7.       Permission to appeal to the Upper Tribunal was sought by the respondent on the grounds that the judge was wrong to consider revocation as that was not a matter before the Tribunal and that even if she was correct to consider revocation she was obliged to undertake a full assessment of the public interest as advocated in Quarey, R (on the application of) v The Secretary of State for the Home Department (Rev 1) [2017] EWCA Civ 47.

 

8.       Permission to appeal was granted in the First-tier Tribunal on 4 September 2017.

 

9.       At the hearing before me I referred the parties to the recent judgment of the Court of Appeal in The Secretary of State for the Home Department v SU [2017] EWCA Civ 1069 which involved very similar circumstances.
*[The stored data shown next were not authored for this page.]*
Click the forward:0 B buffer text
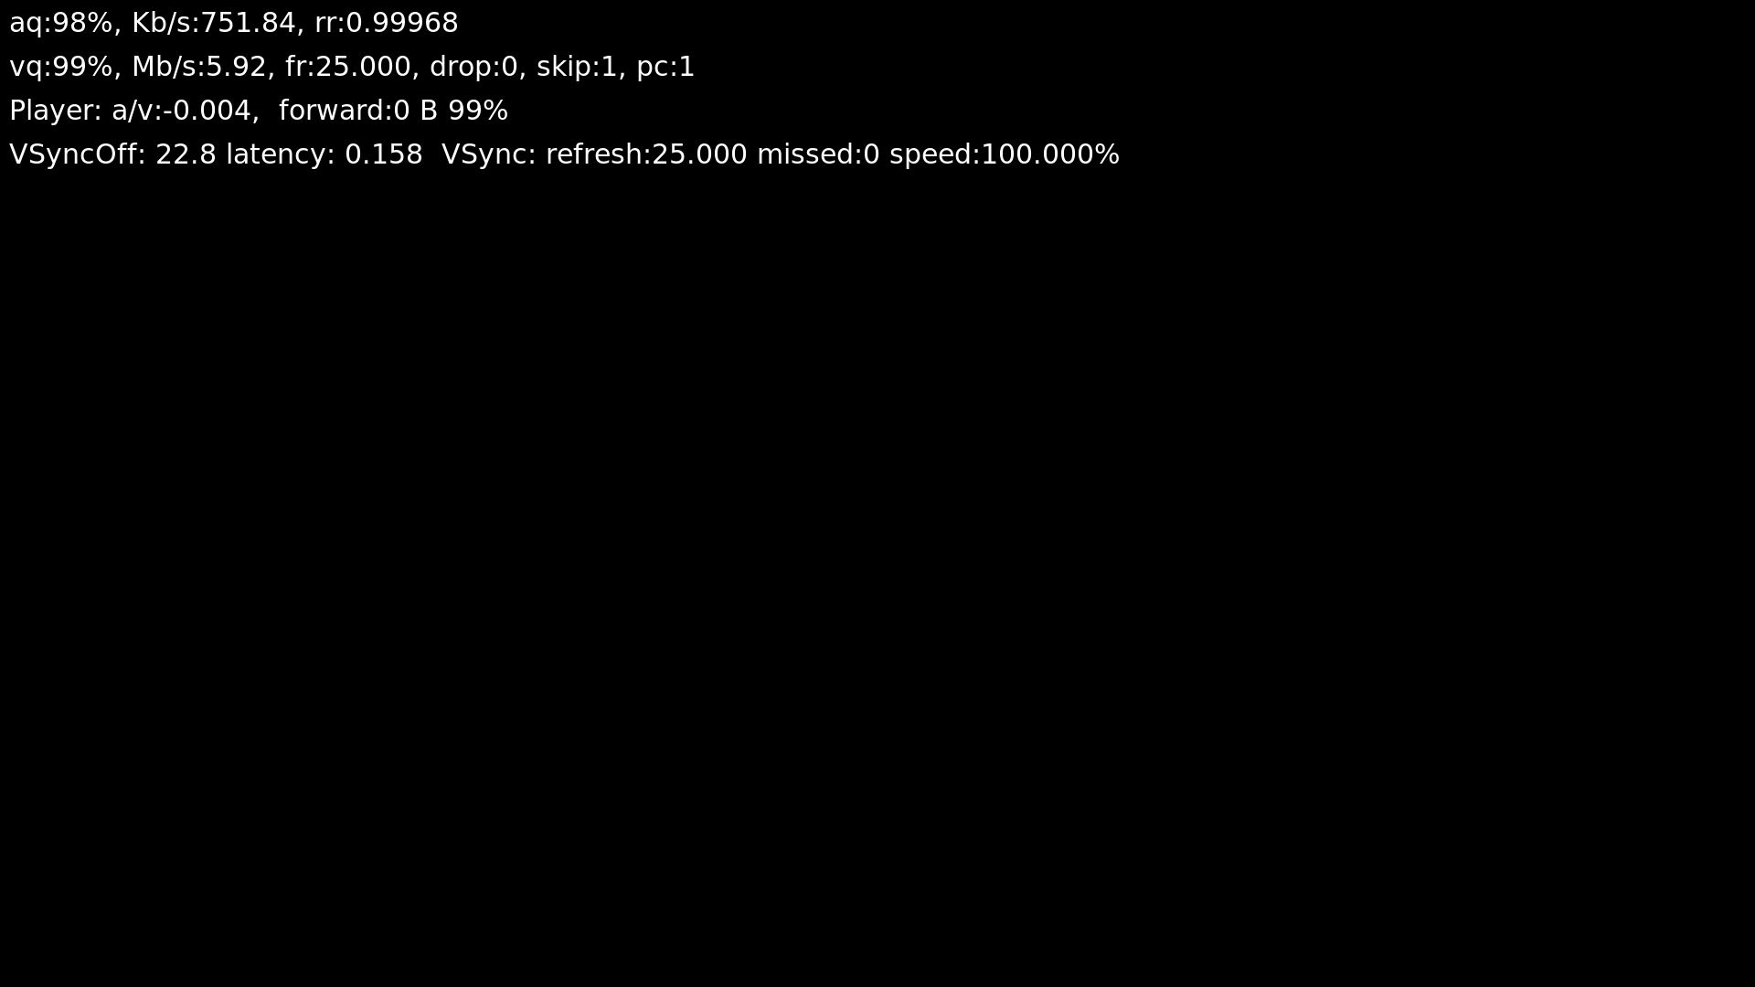 pos(358,111)
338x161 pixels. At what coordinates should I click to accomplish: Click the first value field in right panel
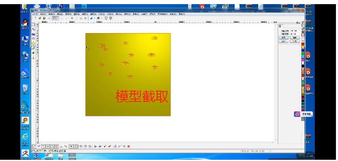[x=295, y=31]
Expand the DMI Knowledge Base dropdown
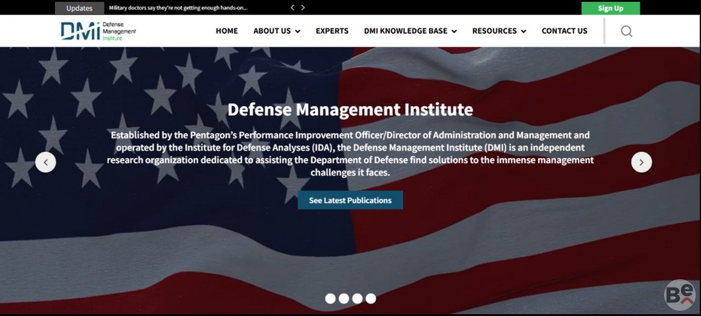Screen dimensions: 701x316 click(x=410, y=31)
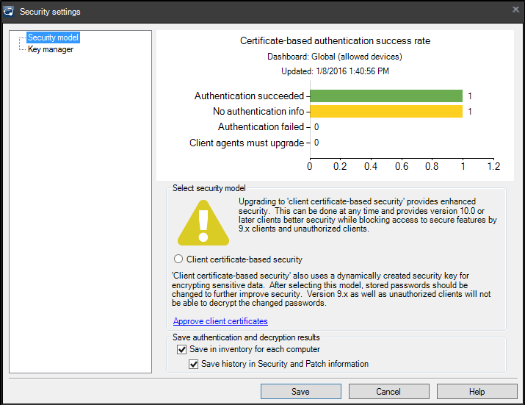Viewport: 525px width, 405px height.
Task: Click the Security settings window title text
Action: [x=50, y=12]
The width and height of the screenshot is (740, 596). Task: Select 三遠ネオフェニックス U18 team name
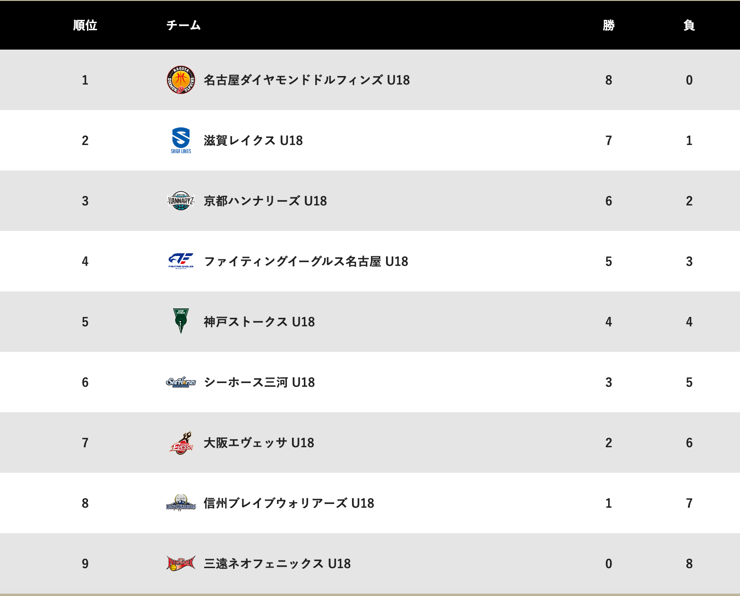coord(277,563)
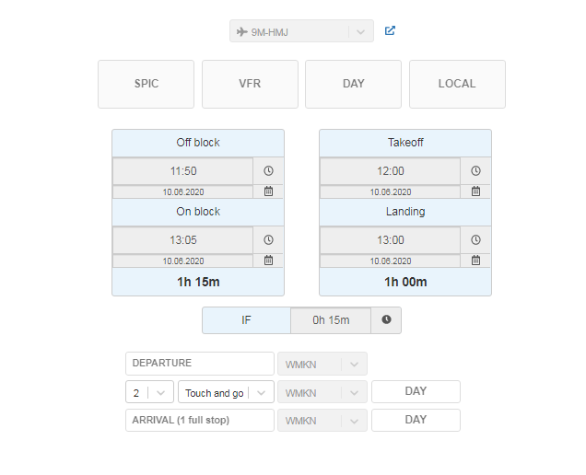Image resolution: width=586 pixels, height=475 pixels.
Task: Open the departure airport WMKN dropdown
Action: coord(355,364)
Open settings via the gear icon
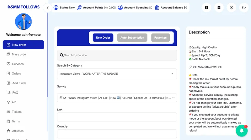The width and height of the screenshot is (251, 140). (219, 8)
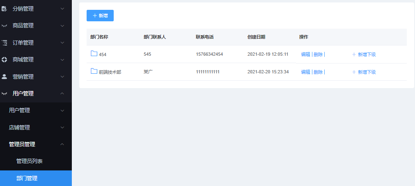The image size is (415, 186).
Task: Click the folder icon beside 454
Action: (94, 54)
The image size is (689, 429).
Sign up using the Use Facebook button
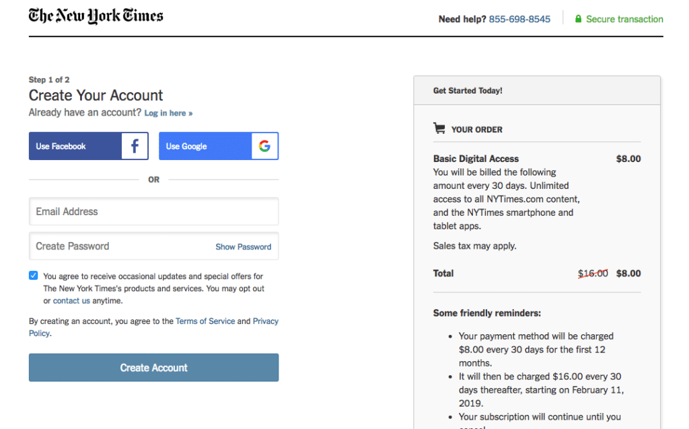(x=75, y=146)
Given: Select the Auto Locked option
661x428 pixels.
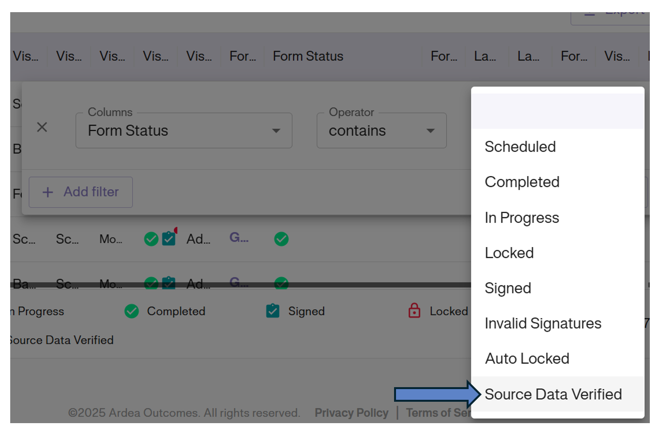Looking at the screenshot, I should [527, 359].
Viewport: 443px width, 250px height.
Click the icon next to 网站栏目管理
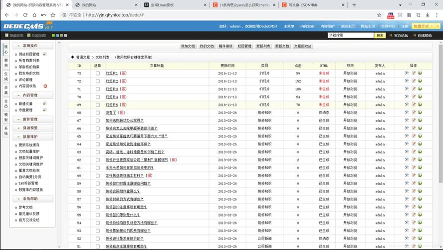(x=44, y=54)
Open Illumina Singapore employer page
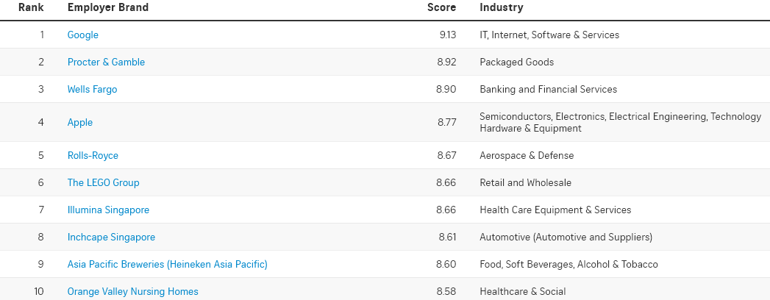The image size is (770, 300). click(x=108, y=210)
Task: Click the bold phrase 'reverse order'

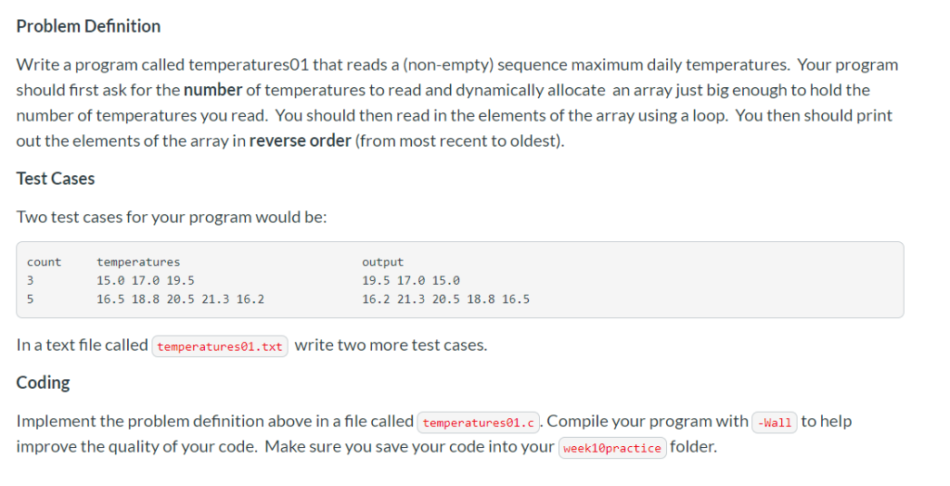Action: click(x=301, y=141)
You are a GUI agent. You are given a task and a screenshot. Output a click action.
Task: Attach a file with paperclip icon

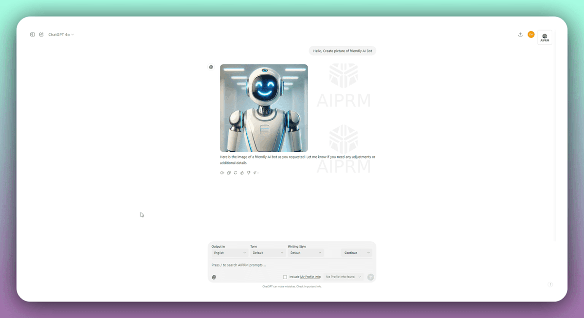click(214, 277)
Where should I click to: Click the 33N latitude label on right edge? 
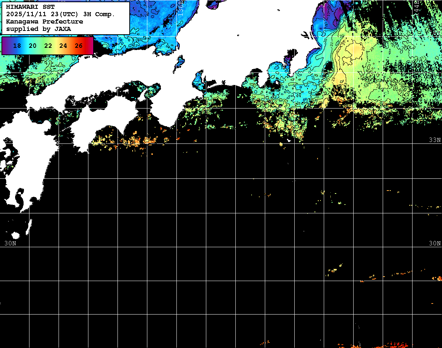(435, 140)
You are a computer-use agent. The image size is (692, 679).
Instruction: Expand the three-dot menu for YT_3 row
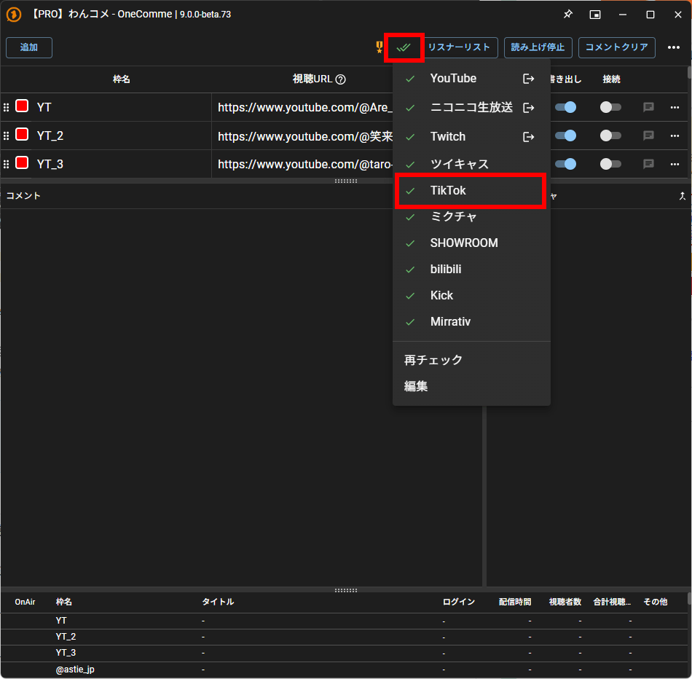pyautogui.click(x=675, y=164)
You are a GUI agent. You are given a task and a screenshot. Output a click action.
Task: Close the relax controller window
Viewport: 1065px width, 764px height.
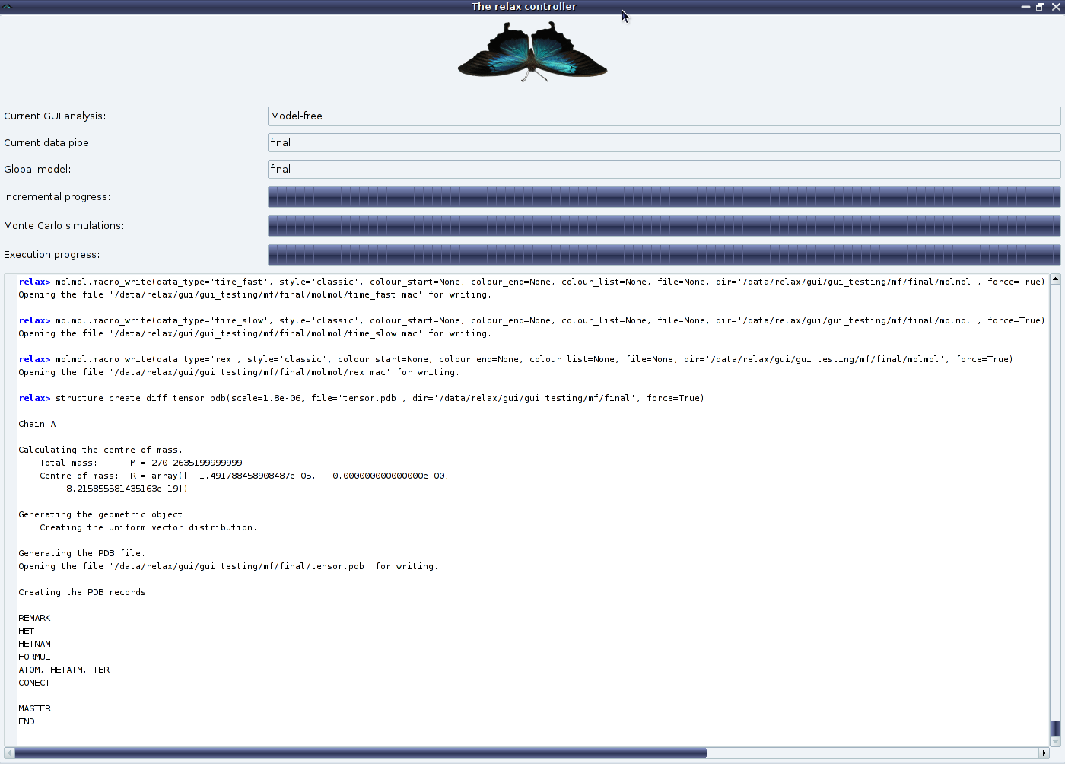1056,7
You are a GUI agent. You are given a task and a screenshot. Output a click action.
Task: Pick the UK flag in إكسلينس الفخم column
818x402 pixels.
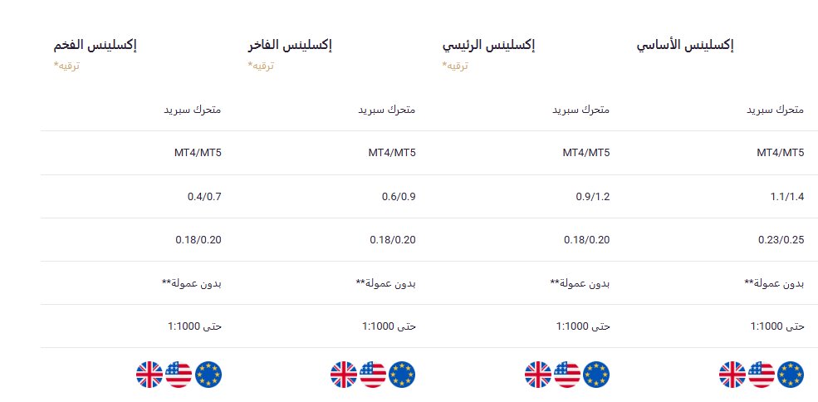pyautogui.click(x=149, y=375)
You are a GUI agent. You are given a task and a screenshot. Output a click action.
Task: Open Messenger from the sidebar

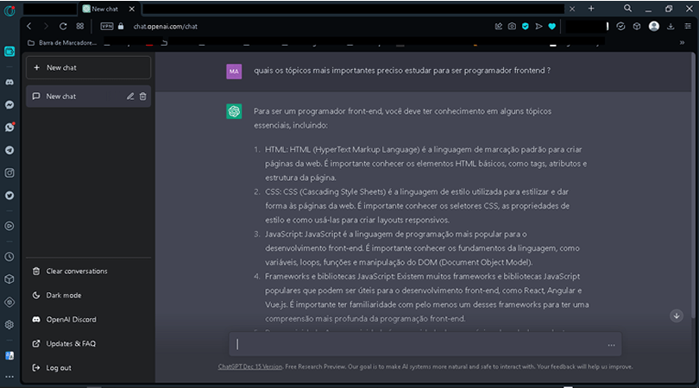coord(9,104)
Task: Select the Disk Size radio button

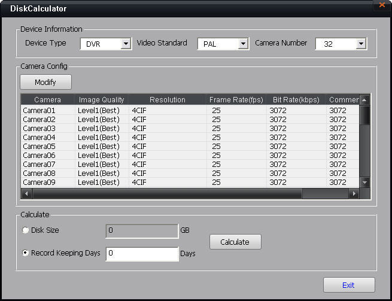Action: point(25,230)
Ms Pal relied on the case of Smith (paragraph 391(a) - revocation of deportation order) [2017] UKUT 166 in submitting that the judge failed to give appropriate weight to the public interest in a case where the appellant had returned to the UK in breach of a deportation order. Mr Burrett submitted that the judge had given adequate consideration to the public interest and that it was relevant to note that the respondent had not taken action against the appellant subsequent to the dismissal of his appeal in 2008. The respondent had failed to identify what the judge had not taken into consideration. I advised the parties that, in my view, and given the judgment in SU, the judge's decision could not stand and that the decision in the appeal had to be re-made afresh.

 

10.   It is the case that the respondent's decision was not made with reference to paragraph 399D of the immigration rules and that it was instead based upon the suitability provisions in Appendix FM. Nevertheless, the Court of Appeal made it clear in SU that a failure to have regard to paragraph 399D in any event was a material error of law. It is also clear that, as in SU, Judge Clarke accorded significant weight to the fact that more than 10 years had elapsed since the deportation order was issued against the appellant, rather than approaching the matter in the manner set out at [64] of SU. Indeed, aside from the fact that ten years had elapsed, the judge provided limited and, it seems to me, inadequate reasons for concluding that the appellant's case was an exceptional or compelling one and failed to conduct a full and proper assessment of the public interest in accordance with the relevant factors in section 117B of the 2002 Act.

 

11.   For all of these reasons the judge's decision is unsustainable and must be set aside in its entirety. The appropriate course, as accepted by the parties, is for the matter to be remitted to the First-tier Tribunal to be heard afresh.

 

DECISION

 

12.   The making of the decision of the First-tier Tribunal involved the making of an error on a point of law. The Secretary of State's appeal is allowed and the decision is set aside.

 

13.   The appeal is remitted to the First-tier Tribunal pursuant to section 12(2)(b)(i) of the Tribunals, Courts and Enforcement Act 2007 and Practice Statement 7.2(b), to be heard before any judge aside from Judge Clarke.